La personnalité médiatique Neil Peng (馮光遠) et l'écrivain Chang Ta-chun (張大春), qui ont été condamnés à une peine de prison pour délit d'insulte publique, ont fait valoir que cette loi porte atteinte à la liberté d'expression garantie par la Constitution et ont demandé une interprétation de la Constitution.
La Cour constitutionnelle a convoqué un débat sur le sujet aujourd'hui et a invité les requérants, le service juridique des organisations concernées, ainsi que des experts et des universitaires à se présenter devant la Cour pour exposer leurs arguments.
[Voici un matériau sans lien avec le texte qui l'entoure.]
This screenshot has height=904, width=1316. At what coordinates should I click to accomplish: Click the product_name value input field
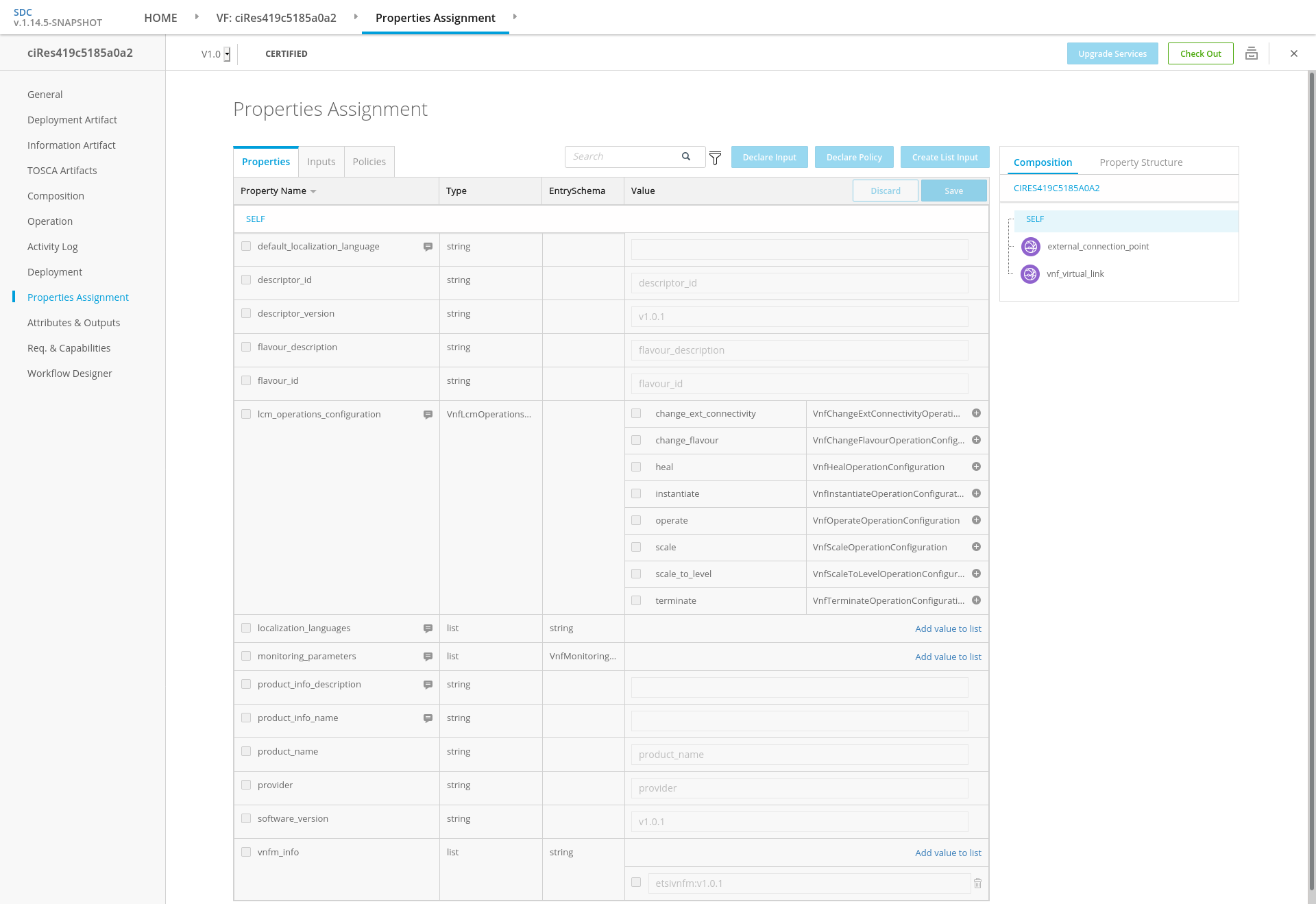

Plusieurs points sont à éclaircir : si l’article 309 du Code pénal porte atteinte à la liberté d'expression garantie par la Constitution ; quels sont les intérêts juridiques qu’elle cherche à protéger ; si la différence de support du discours insultant (par exemple, l'Internet) affecte le jugement ; si le paragraphe 2, qui stipule la peine lorsque le délit d'humiliation publique est commis par le biais de la violence, est suffisamment clair ; si le type de discours à punir devrait être plus restreint, par exemple limité au discours haineux ou provocateur ; et enfin, si les dispositions pertinentes sont constitutionnelles.